Esos maestros como Faulkner, Steinbeck o el italiano Pirandello algo antes, o Aldous Huxley, cuyo cordón umbilical —¡parece mentira!— venía desde “Un drama nuevo”, de Tamayo y Baus que hace tiempo se consideró “un culebrón”, no reventaron a la celebridad porque estuvieran preocupados en devolver lo que las olas sucesivas del arte —de su arte— les vino acumulando desde Bélgica basta Barbey D’Aurevilly, o desde Dickens hasta Oscar Wilde. No: como cada uno de ellos tenía su mensaje (y escribo este horror de expresión para que lo entiendan los pucherólogos de las letras) ellos escribieron así porque así lo pensaron de la imagen material a la sensible, porque algunos lo vieron o lo vieron vivir de cerca… Porque lo sufrió su hiperestesia finísima del ambiente, de la sociedad, del mundo, en fin, en que se agitaron o vivieron u observaron. Y cuando un Proust enfermizo se encerraba entre malhadados emplastos y recogía las huellas de sus “tiempos perdidos” entre los vahos de creosota, al dorso de cuanto papel le caía a la mano, ya regresaba con las gavetillas cerebrales cargadas de datos, de aspectos, de asombrosas inducciones, de deducciones calofriantes en el proceso de una vida literaria de “salonard» que no aspiró a ser un “salonard” de la vida literaria. Las divinas comedias surgen de las pequeñas tragedias: el ámbito no importa. Las luchas civiles de un poblacho florentino, las corrientes corrosivas de una sociedad “faisandée” que se pudría antes del ‘14 para volverse «maquis” el ‘39… Esto no es. Lo que importa es el genio que las interpreta.

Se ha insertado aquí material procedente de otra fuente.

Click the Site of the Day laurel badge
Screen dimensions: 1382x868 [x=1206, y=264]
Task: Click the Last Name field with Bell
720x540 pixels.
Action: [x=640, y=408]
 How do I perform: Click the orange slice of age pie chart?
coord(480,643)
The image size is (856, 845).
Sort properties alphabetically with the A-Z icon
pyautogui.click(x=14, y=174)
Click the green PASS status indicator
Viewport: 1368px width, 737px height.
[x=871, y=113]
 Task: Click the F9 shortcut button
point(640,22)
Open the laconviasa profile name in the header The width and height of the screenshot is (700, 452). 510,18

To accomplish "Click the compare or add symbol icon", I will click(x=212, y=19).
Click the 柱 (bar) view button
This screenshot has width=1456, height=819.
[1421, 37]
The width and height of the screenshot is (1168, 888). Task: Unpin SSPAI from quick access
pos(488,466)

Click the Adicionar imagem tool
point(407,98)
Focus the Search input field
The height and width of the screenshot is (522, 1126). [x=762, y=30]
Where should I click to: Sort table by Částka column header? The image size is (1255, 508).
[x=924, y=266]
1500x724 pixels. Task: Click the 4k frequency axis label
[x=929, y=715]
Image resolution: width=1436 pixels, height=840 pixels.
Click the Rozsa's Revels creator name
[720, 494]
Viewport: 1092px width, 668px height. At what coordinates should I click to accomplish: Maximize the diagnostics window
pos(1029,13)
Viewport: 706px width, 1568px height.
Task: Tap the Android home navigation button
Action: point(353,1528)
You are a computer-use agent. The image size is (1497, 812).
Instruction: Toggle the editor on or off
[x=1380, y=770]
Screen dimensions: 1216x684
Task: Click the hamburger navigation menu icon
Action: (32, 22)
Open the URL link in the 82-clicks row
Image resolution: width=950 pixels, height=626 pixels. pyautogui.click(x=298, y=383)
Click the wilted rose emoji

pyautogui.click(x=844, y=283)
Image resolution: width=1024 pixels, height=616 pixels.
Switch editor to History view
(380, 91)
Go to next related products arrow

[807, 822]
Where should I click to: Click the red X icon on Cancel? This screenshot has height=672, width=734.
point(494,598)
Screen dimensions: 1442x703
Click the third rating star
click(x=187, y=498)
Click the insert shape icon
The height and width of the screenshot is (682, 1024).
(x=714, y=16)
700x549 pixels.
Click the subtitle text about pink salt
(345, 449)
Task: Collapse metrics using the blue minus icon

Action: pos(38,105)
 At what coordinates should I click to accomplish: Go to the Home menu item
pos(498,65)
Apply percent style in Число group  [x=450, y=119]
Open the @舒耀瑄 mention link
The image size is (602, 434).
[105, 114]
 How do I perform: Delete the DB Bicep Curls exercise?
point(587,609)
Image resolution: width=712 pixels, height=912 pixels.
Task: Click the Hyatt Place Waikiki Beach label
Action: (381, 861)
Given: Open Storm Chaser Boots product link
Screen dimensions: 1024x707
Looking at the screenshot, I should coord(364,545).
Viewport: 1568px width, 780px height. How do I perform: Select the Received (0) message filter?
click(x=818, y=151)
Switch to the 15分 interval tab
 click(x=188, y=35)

¿Escuela… estilo… tendencias? Hace ya tiempo, desde el «preciosismo” que se impuso la tarea de desprestigiar la difícil facilidad a punta de retorcimientos y palabras escogidas y de imágenes tomadas a la música, a las artes plásticas y aun a la repostería, hasta la penúltima moda surrealista que trajo como pleamar de entusiasmo juvenil piedras, conchas y mariscos con y sin s; todo eso que en la playa vomita la inexhausta energía del mar literario con su resaca de «generación» de tal a cual año, ha venido intentando, a fuer de análisis, sacar de quicio el concepto de claridad, de simplicidad, de escueta belleza, eso que a través de los siglos fue la elegancia esbelta de altura, de equilibrio en la arquitectura de las grecias frente a las babilonias de jardines colgantes…

 

José Rafael Pocaterra (Valencia, 1888 – Montreal, 1955) Escritor venezolano que destacó como uno de los mejores novelistas venezolanos de las primeras décadas del siglo XX, periodo literariamente dominado por la narrativa realista y naturalista. También cronista y poeta, José Rafael Pocaterra es considerado, además, un gran maestro del relato breve, los Cuenos grotescos es su obra más acabada y reconocida dentro del género.